Um sich selber ein Bild davon zu machen, braucht man nicht durch Antiquariate zu tingeln und in Spezialläden rares Filmmaterial zu erstehen. Stattdessen klaubt man das Smartphone hervor. In den Shops sind Apps zu finden, die Kameras und Filme imitieren – oder die den Fotos auch nur das Aussehen von Abzügen verpassen, die jahrzehntelang in Alben geklebt haben.

Auf Weblogs, bei Facebook und Co. sowie in Web-Fotoalben wimmelt es nur so von ausgebleichten, farbstichigen und unscharfen Bildern – hergestellt aus ganz brauchbaren, scharfen Fotos mit satten Farben. Auf den ersten Blick macht das wenig Sinn. Lange wurde in Labors schliesslich daran getüftelt, dass Abzüge weniger schnell ausbleichen. Und auch bei den Apparaten hat sich viel getan: Die Spiegelreflexkameras, mit denen wirklich gute Fotos gemacht werden können, erlebten in den letzten Jahren eine Renaissance in der Digitalwelt. Mit immer mehr Messfeldern sorgen sie dafür, dass die Farben realitätsgetreu eingefangen werden und die Sujets scharf sind. Selbst mit Knipsomaten macht man mittlerweile erstaunlich gute Bilder – nicht zuletzt, weil sie endlich auch wirklich dann auslösen, wenn man den Knopf drückt. Selbst die Handykameras liefern dank neuer Linsen, Autofokus, besseren Sensoren und genügend Rechenleistung oft brauchbare Resultate.

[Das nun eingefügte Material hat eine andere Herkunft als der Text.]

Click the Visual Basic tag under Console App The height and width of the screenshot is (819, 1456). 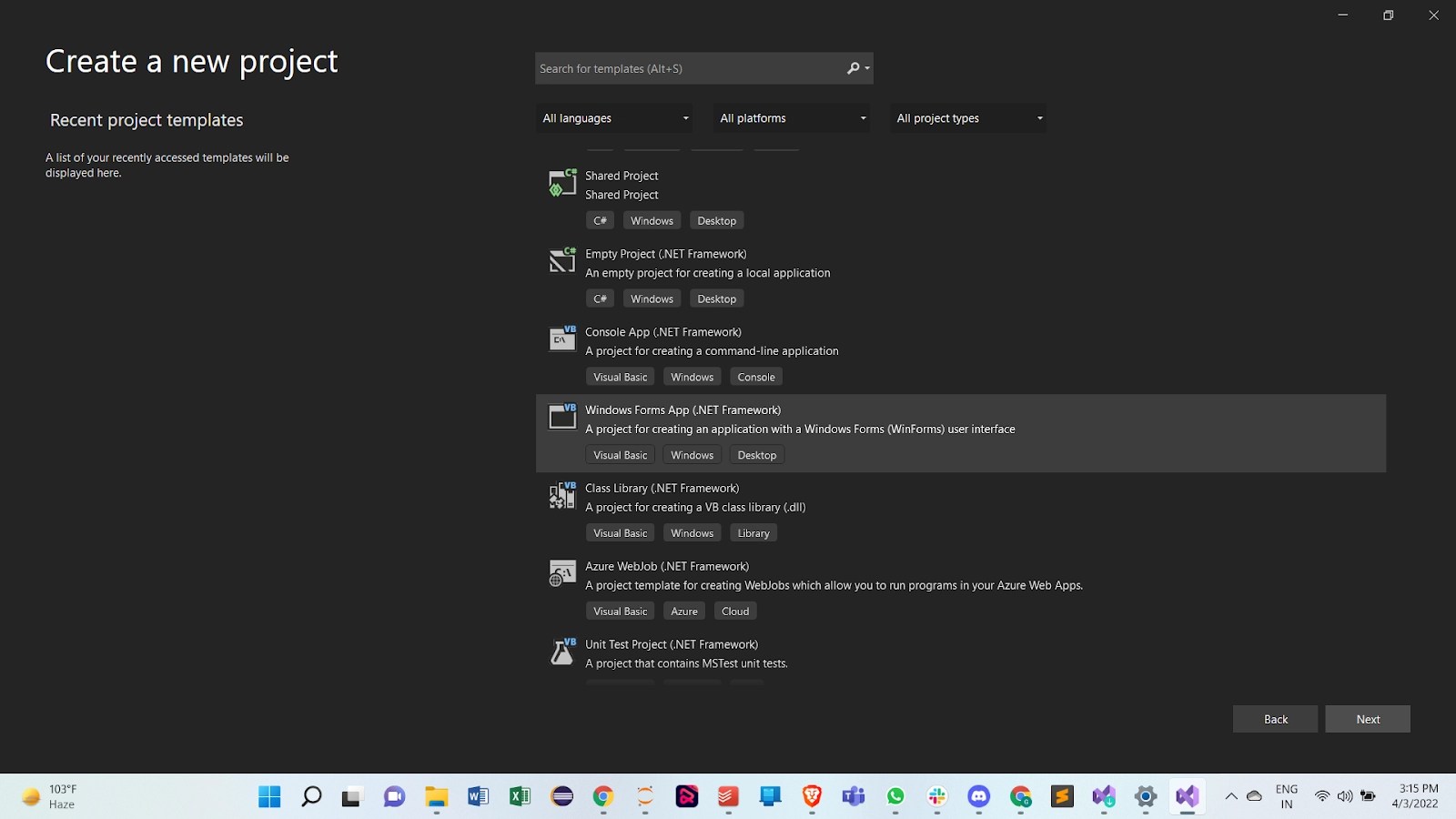click(620, 376)
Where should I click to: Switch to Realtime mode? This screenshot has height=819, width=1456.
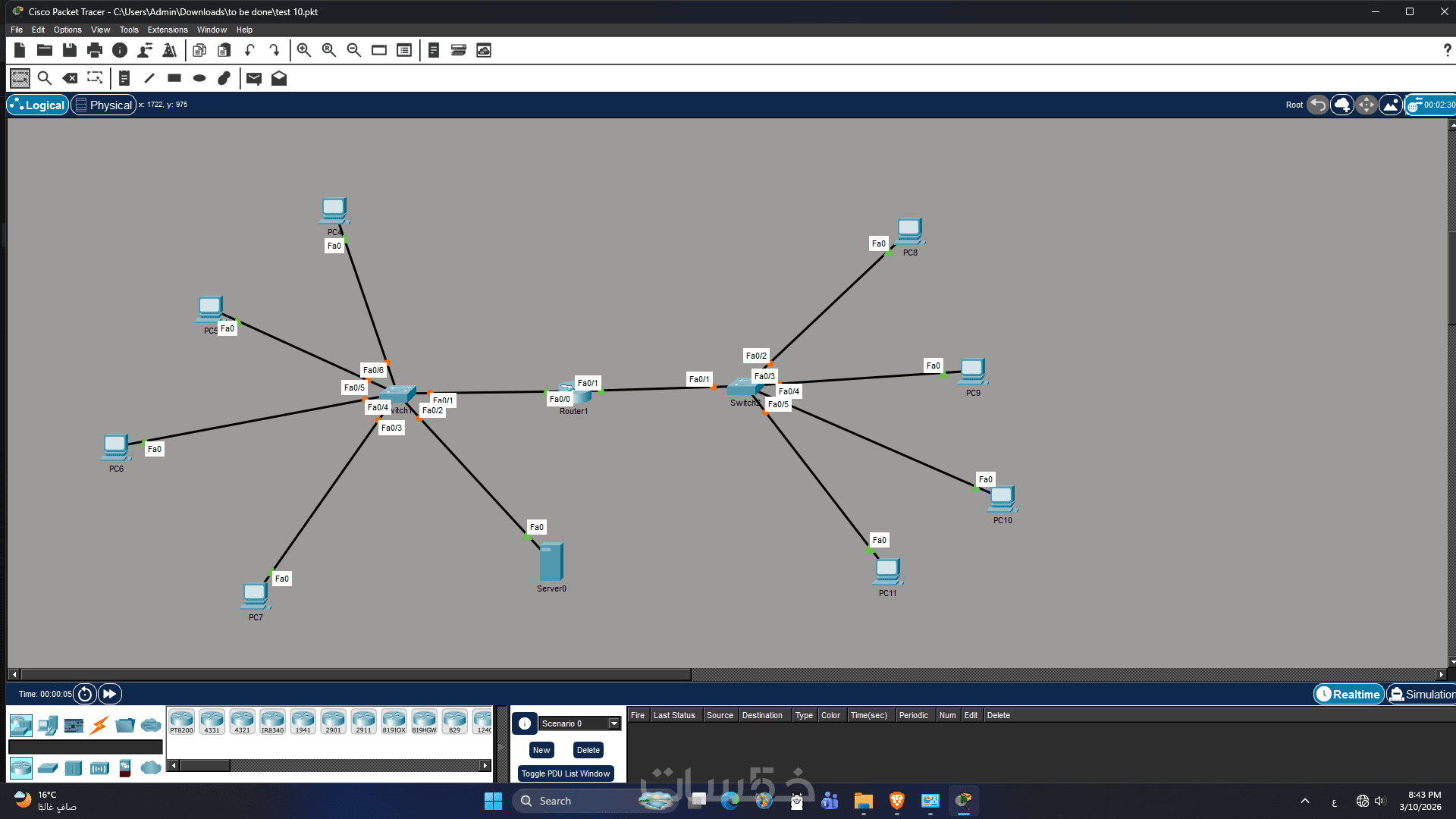[x=1349, y=694]
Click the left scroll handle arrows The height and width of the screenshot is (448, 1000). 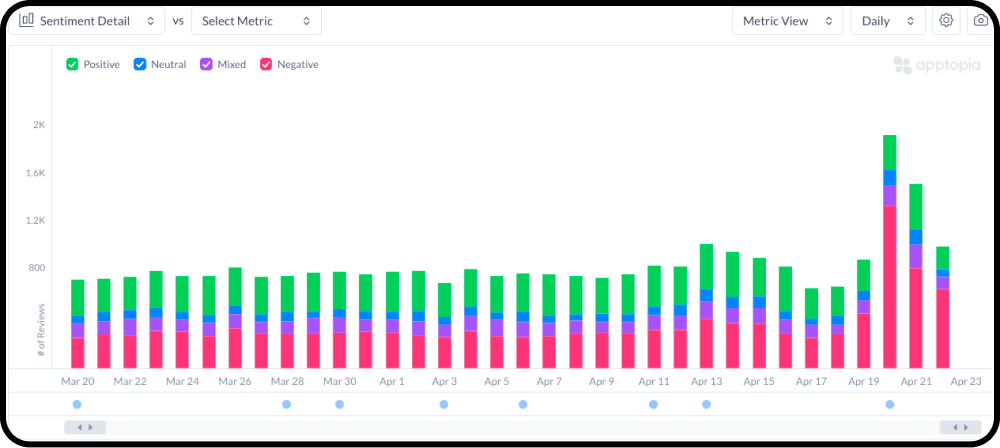point(85,427)
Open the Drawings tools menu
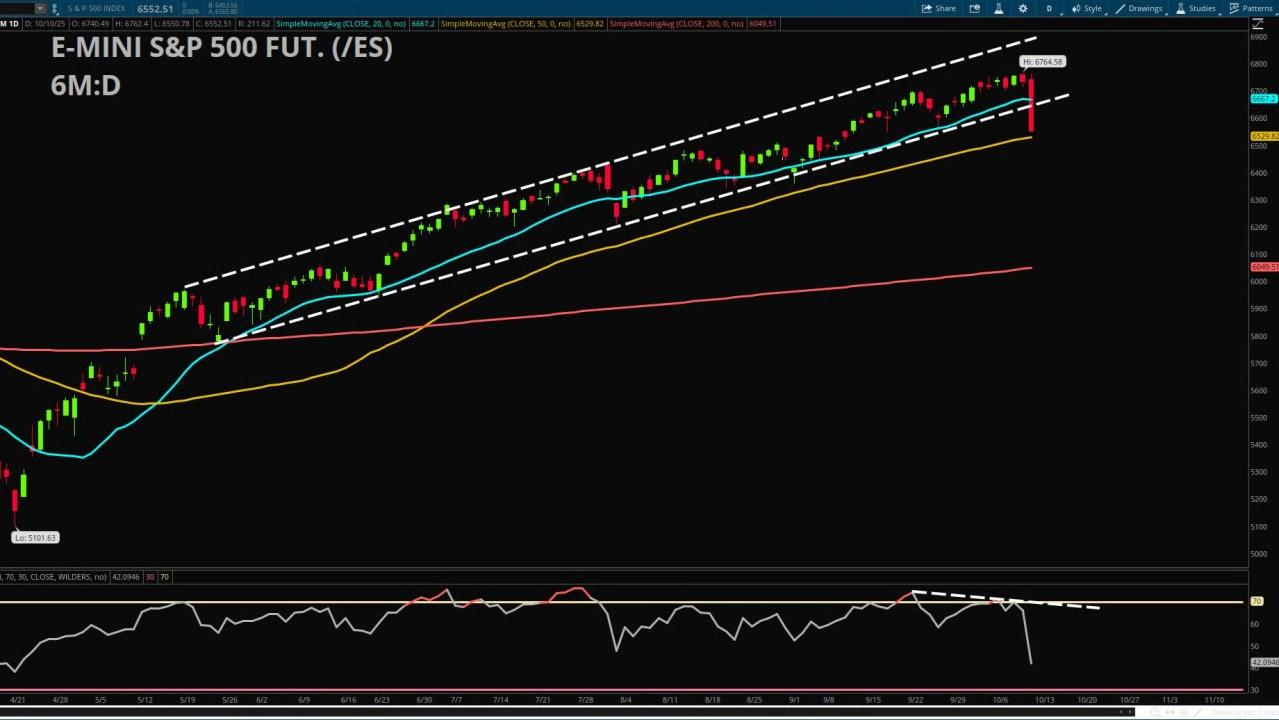Image resolution: width=1279 pixels, height=720 pixels. [x=1139, y=8]
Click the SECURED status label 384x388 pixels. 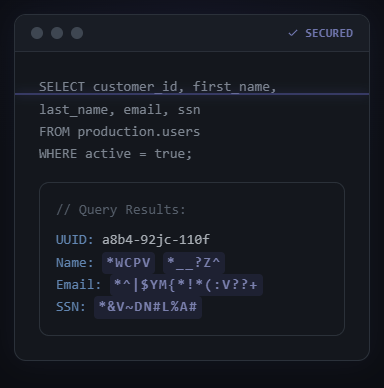coord(329,33)
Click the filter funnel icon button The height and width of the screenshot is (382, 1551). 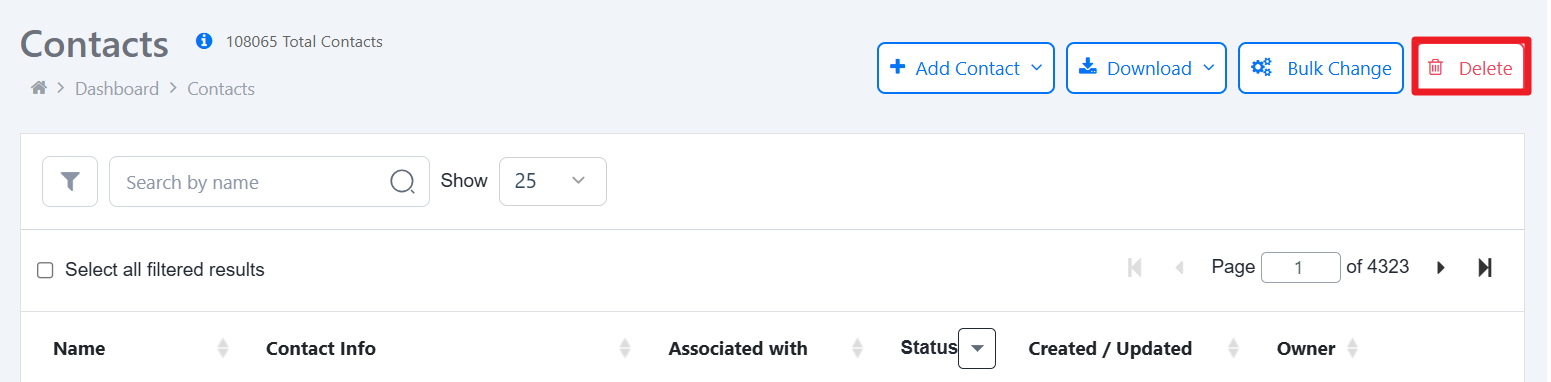tap(70, 182)
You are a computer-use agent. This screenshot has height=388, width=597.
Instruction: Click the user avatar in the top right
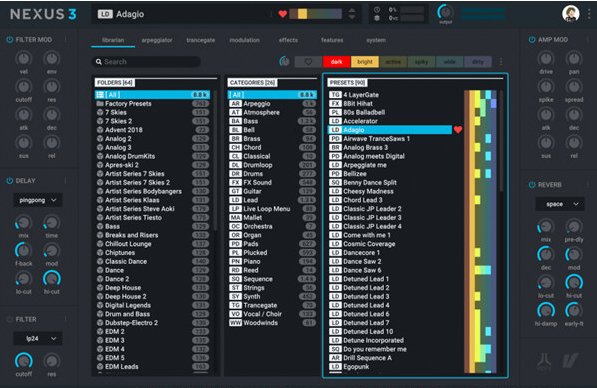[x=570, y=14]
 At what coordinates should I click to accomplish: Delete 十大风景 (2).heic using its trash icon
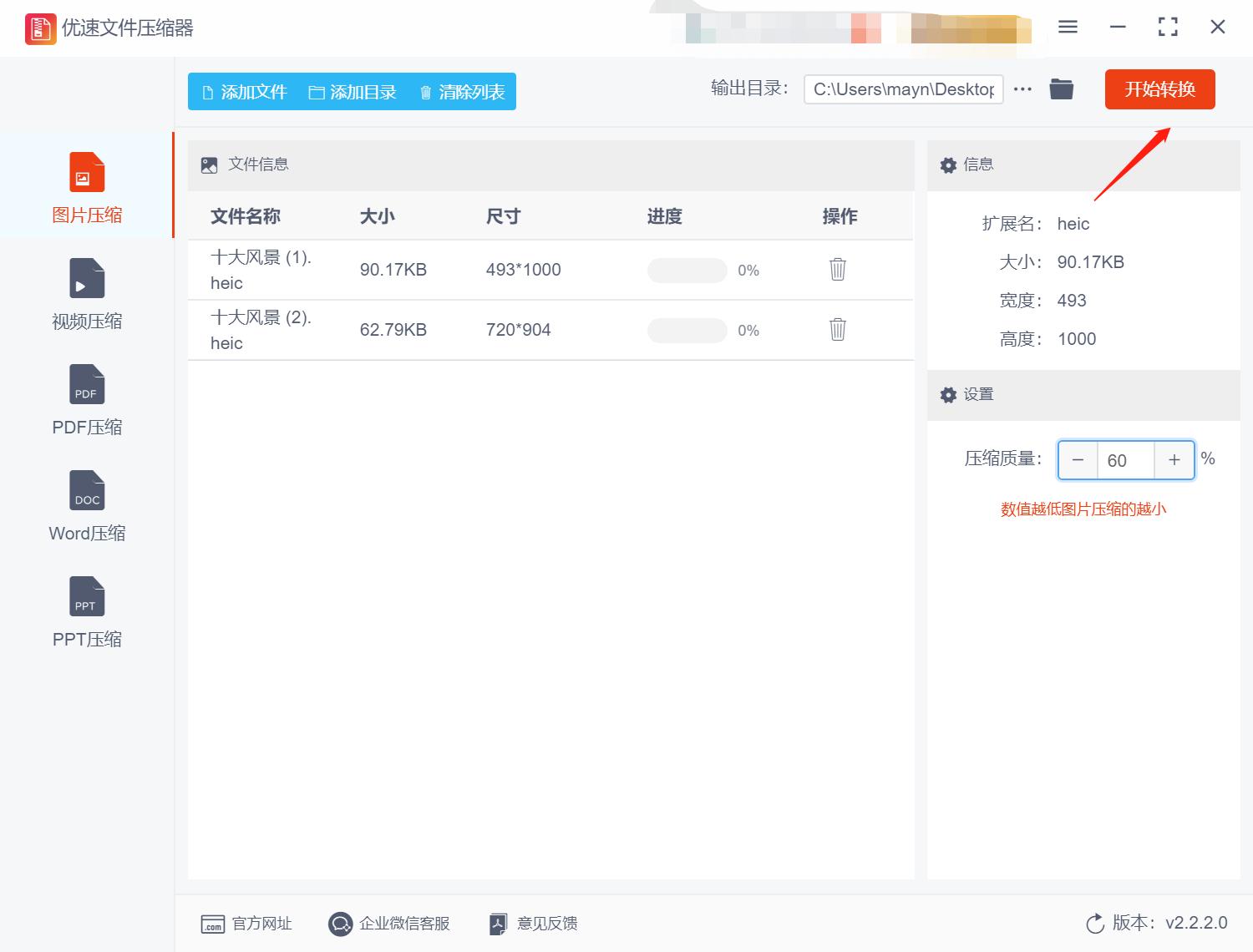837,330
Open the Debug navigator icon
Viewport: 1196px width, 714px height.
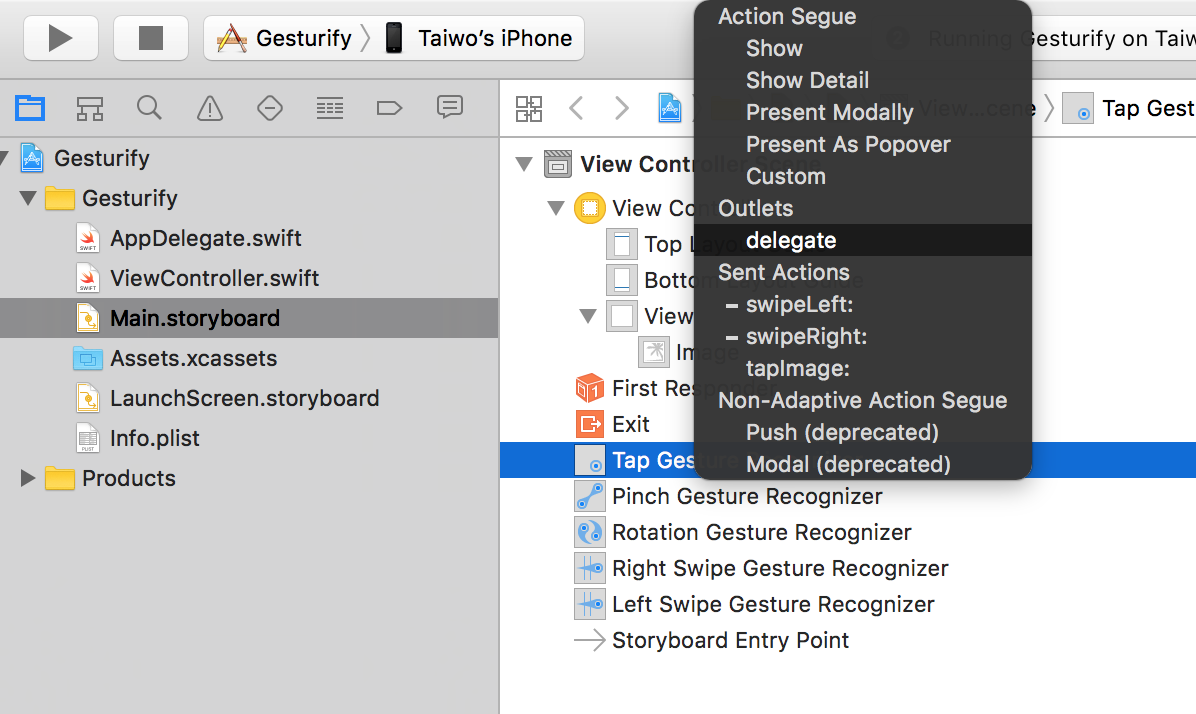pos(330,108)
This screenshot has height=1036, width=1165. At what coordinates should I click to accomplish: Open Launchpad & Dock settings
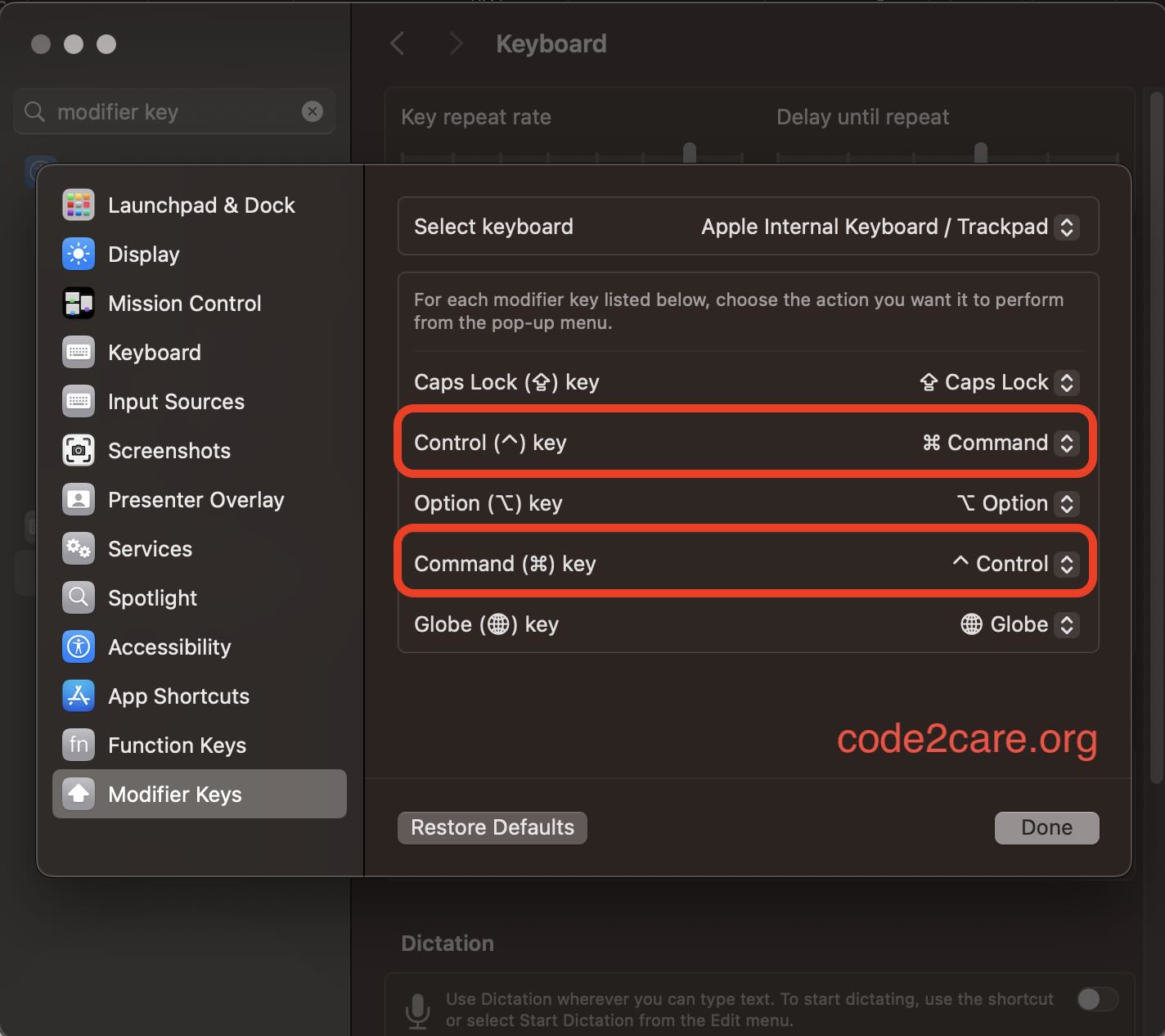(x=201, y=205)
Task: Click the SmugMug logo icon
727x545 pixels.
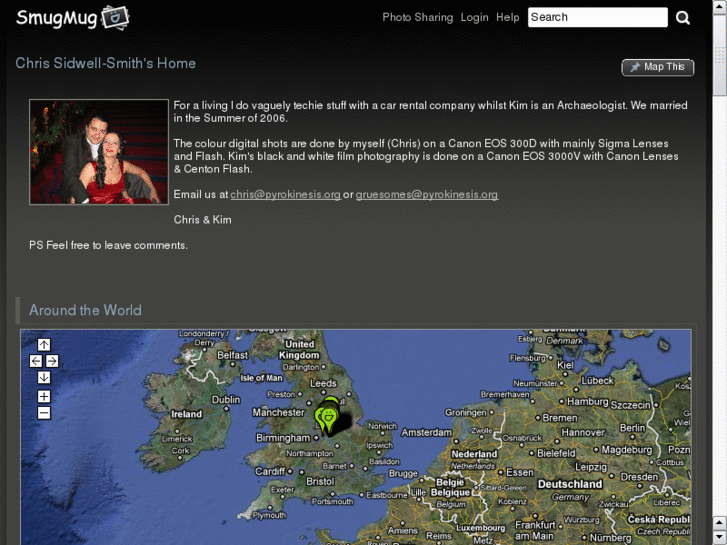Action: [x=115, y=18]
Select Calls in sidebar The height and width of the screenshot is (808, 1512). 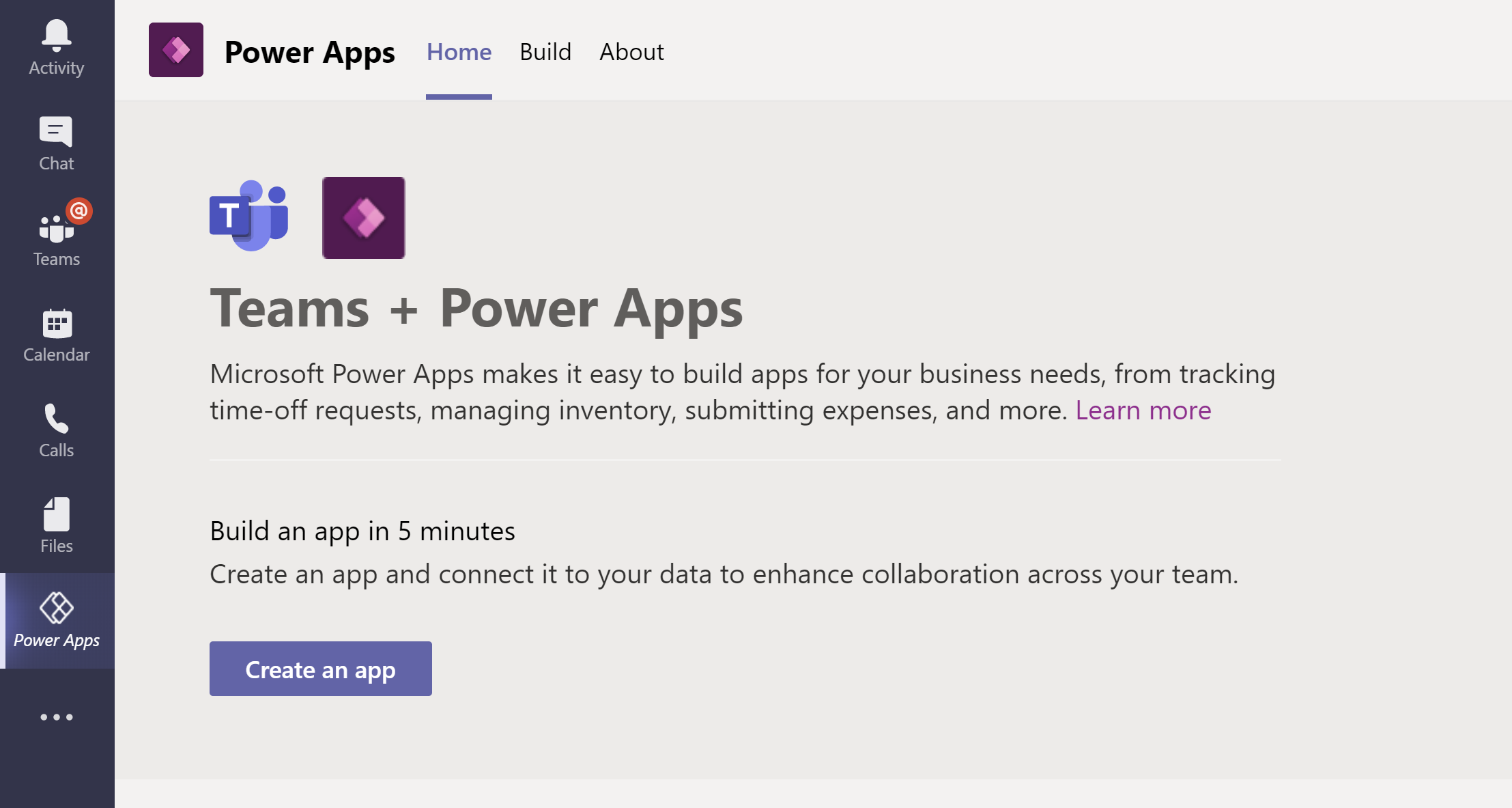click(x=56, y=430)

Mitreiten auf der Retrowelle

Was machen wir damit? Die scharfen Fotos mit den satten Farben werden künstlich auf alt getrimmt: Wir bleichen sie aus, verwischen Scharfes und murksen an der Gradationskurve herum. Doch warum? Werfen wir die Frage in die Runde der Fototäter auf den sozialen Netzwerken. «Wegen der allgemeinen Retrowelle», vermutet ein Bekannter auf Facebook – und bringt den Trend in einem Wort aus dem Retrowortschatz auf den Punkt: Das Ganze sei «halt schon noch knorke». Die meisten Ästheten unter den Onlinern stimmen ihm wohl zu: Retrofotos gelten derzeit als ziemlich scharf.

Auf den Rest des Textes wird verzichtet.